A Catholic school in Amherst has rejected advice from the Erie County Health Department to go to virtual learning after nine COVID-19 cases were found in three classrooms. This comes as new vaccination sites open Wednesday.
Erie County Health Commissioner Dr. Gale Burstein said St. Benedict elementary school was told that number of cases qualified as an outbreak and in-school classes should be shut down, but the recommendation was rejected.
"Nine cases in three different classrooms in a very short time period. So we’re considering this an outbreak in the entire school because it’s affecting more than one classroom," Burstein said. "We recommended to the school on a couple of different occasions, on March 5 and March 8, that the school take a 10-day pause from in-person learning and go to complete virtual learning. The school decided not to do that."
There’s been no comment from the school or the Catholic Diocese about why that decision was made. County Executive Mark Poloncarz pointed out a similar recommendation to St. Francis High School in Hamburg led to a return to virtual learning in the fall.

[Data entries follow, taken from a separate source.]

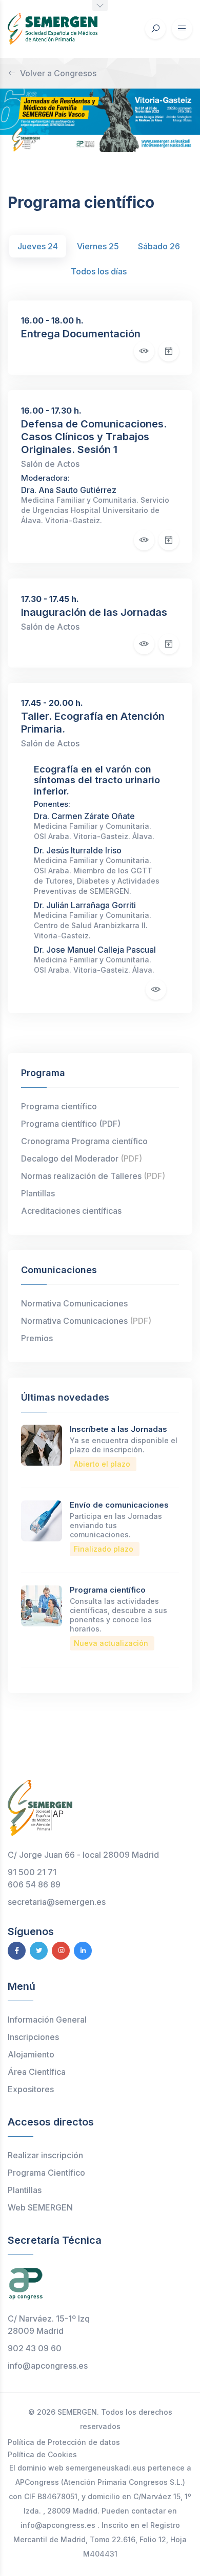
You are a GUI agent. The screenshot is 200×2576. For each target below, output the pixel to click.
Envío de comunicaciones (119, 1505)
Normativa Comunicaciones (74, 1303)
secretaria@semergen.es (57, 1902)
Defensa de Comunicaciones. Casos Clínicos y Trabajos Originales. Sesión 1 (94, 437)
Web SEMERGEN (40, 2207)
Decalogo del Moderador (81, 1158)
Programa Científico (46, 2172)
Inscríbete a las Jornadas (118, 1429)
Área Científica (37, 2072)
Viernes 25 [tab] (98, 246)
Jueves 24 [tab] (37, 246)
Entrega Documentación (81, 334)
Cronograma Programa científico (84, 1141)
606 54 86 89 (34, 1884)
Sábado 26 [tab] (159, 246)
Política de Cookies (42, 2454)
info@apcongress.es (48, 2365)
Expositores (31, 2089)
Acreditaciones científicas (71, 1211)
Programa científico (59, 1106)
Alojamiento (31, 2054)
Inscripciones (33, 2037)
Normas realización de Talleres (93, 1176)
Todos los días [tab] (99, 271)
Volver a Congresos (58, 73)
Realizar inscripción (45, 2155)
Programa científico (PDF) (71, 1124)
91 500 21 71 (32, 1872)
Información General (47, 2019)
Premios (37, 1338)
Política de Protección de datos (64, 2442)
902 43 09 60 (35, 2348)
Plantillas (38, 1193)
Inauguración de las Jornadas (94, 612)
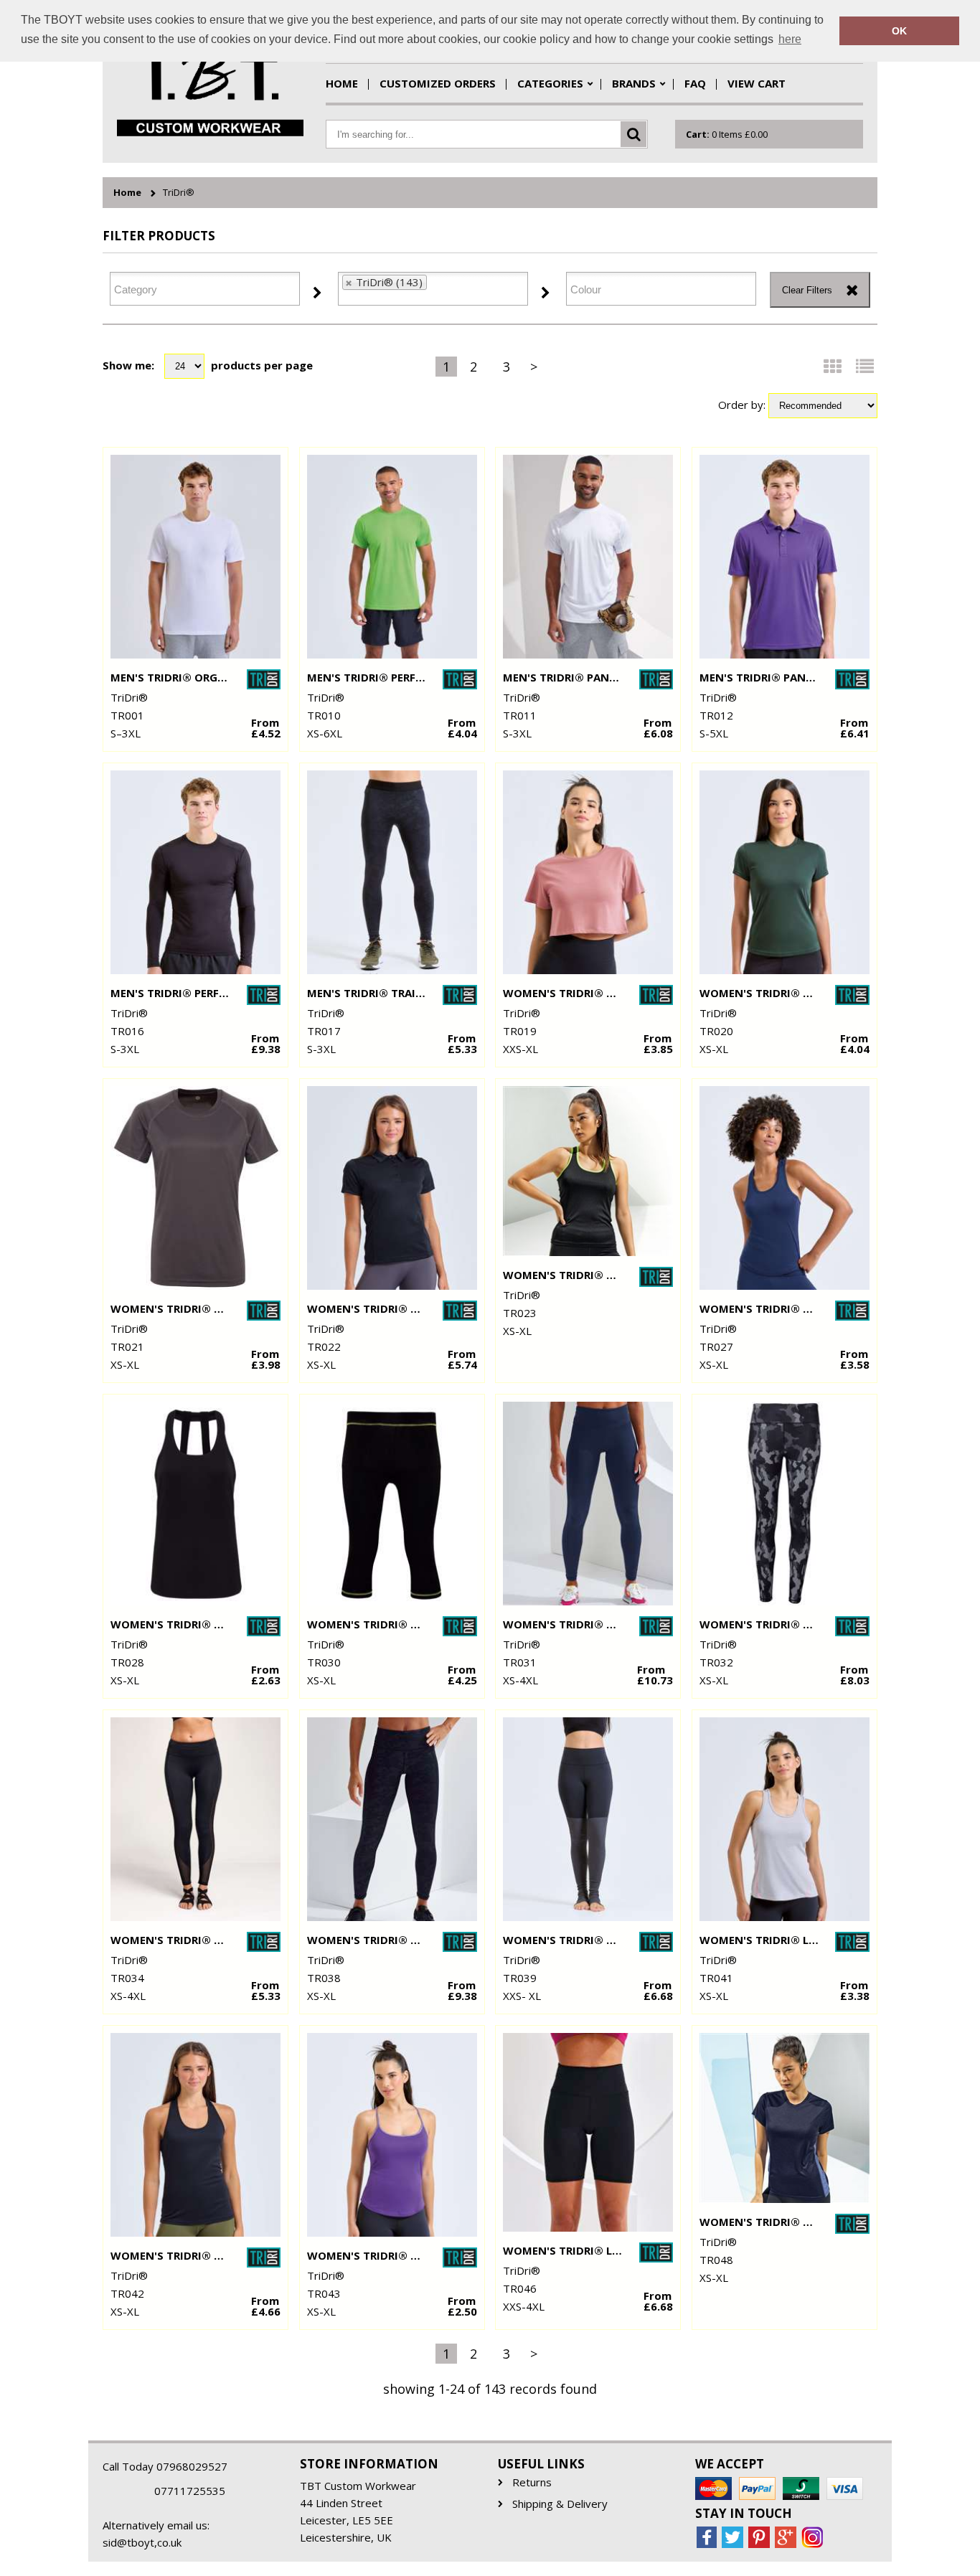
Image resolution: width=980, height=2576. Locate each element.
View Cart (756, 83)
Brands (634, 83)
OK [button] (899, 31)
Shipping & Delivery (560, 2504)
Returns (532, 2482)
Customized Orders (438, 83)
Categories (550, 83)
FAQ (695, 83)
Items (727, 134)
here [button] (789, 39)
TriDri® (178, 192)
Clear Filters (807, 290)
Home (342, 83)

On the subject of vaccines, Poloncarz said he would like to see the shipments coming in getting ever larger. The shipments are up and down, and county workers are doing the best they can with what come in from Albany and Washington, DC.
Niagara County complained Monday that it was receiving only 800 of the 6,500 vaccine doses it ordered and, because of that, had to reduce the number of planned vaccination clinics to one. Erie County, comparatively, is receiving 3,710 doses from the state for the next week of distribution.
"We have lots, lots of mass vaccination efforts going on, whether it’s first dose, second dose, Johnson & Johnson single dose. Locations at SUNY Erie North, SUNY Erie South and KeyBank Center, starting tomorrow," Poloncarz said Tuesday afternoon. "The list is extensive and we are getting the vaccine into the arms of people across our county."
Even with the mass vaccinations, hundreds of county residents are being diagnosed with COVID every day and some die. There are also slowly growing problems in schools, as demonstrated by St. Benedict.